INSTRUCTION: Lay out the listing lines from the one containing "Click the taxado logo" through the one containing "Open the AD user profile avatar" as a numbered list, skipping blank lines and leaving out the pictures.

PROVIDED DATA:
[start]

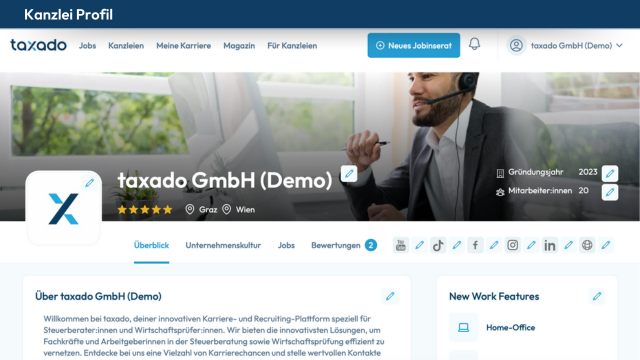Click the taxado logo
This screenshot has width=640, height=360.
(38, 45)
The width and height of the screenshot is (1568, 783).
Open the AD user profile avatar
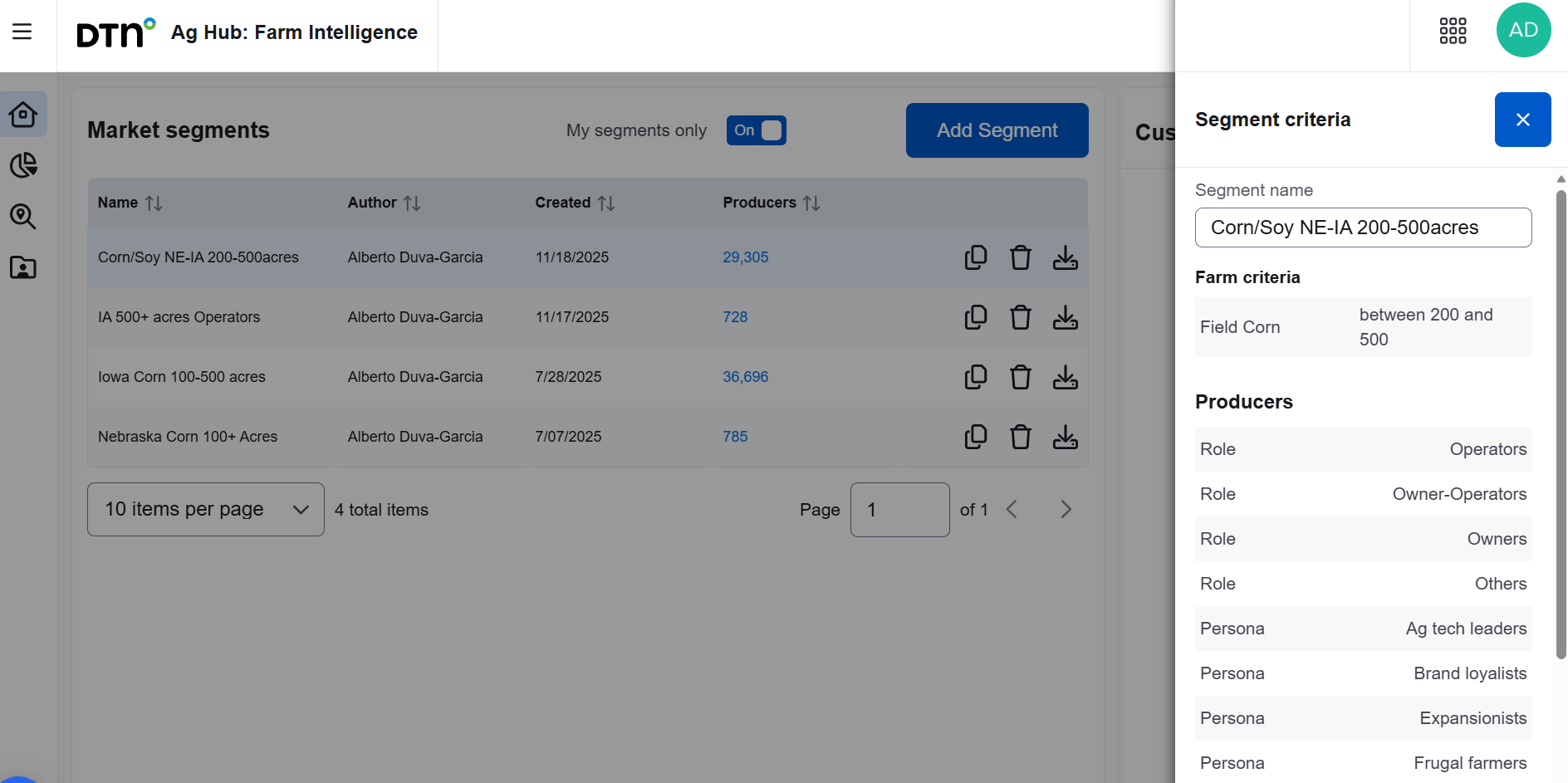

[end]
[start]

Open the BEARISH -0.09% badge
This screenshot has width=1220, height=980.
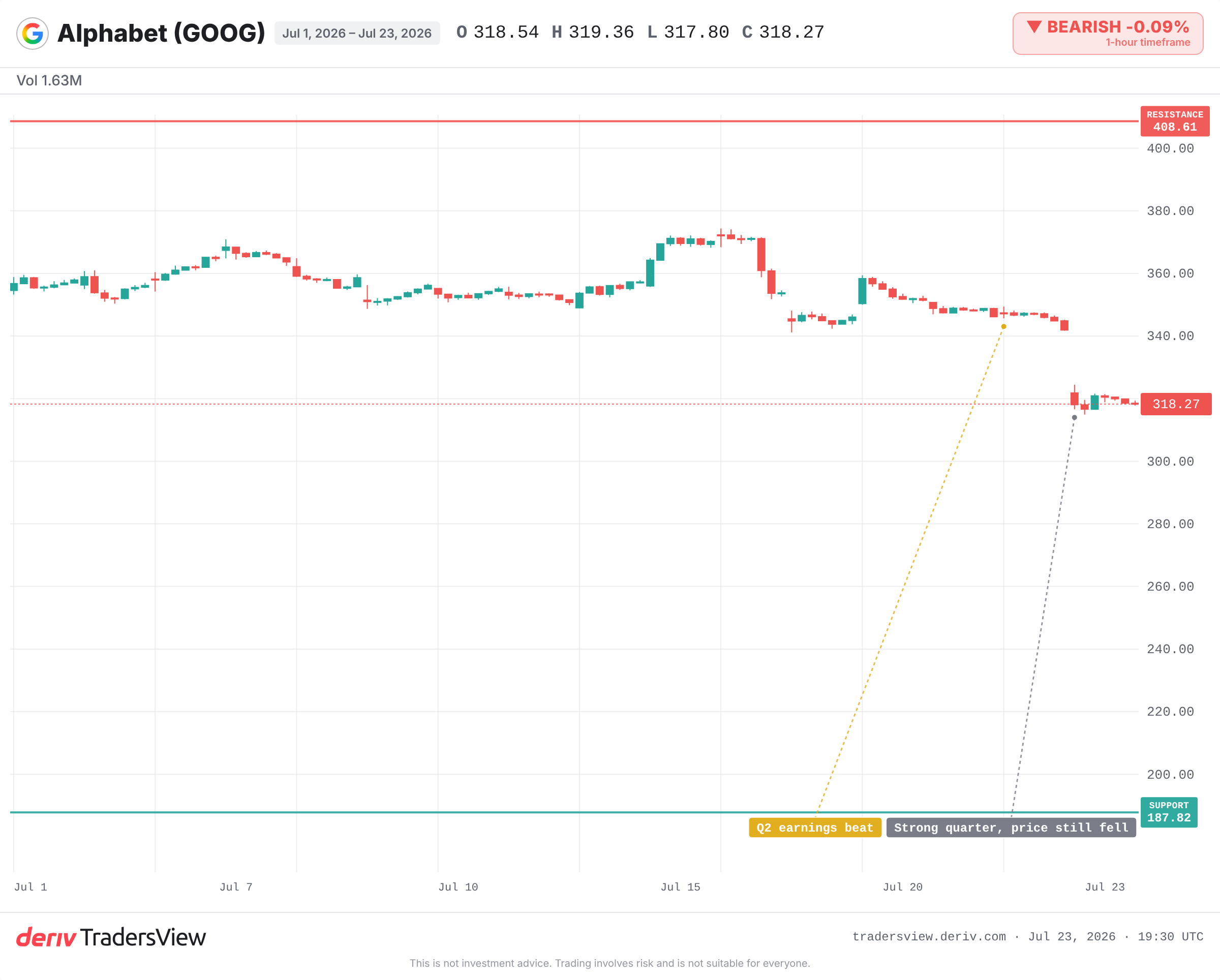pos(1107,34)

[end]

SOLUTION:
1. Click the taxado logo
2. This screenshot has width=640, height=360.
3. (38, 45)
4. The width and height of the screenshot is (1568, 783).
5. Open the AD user profile avatar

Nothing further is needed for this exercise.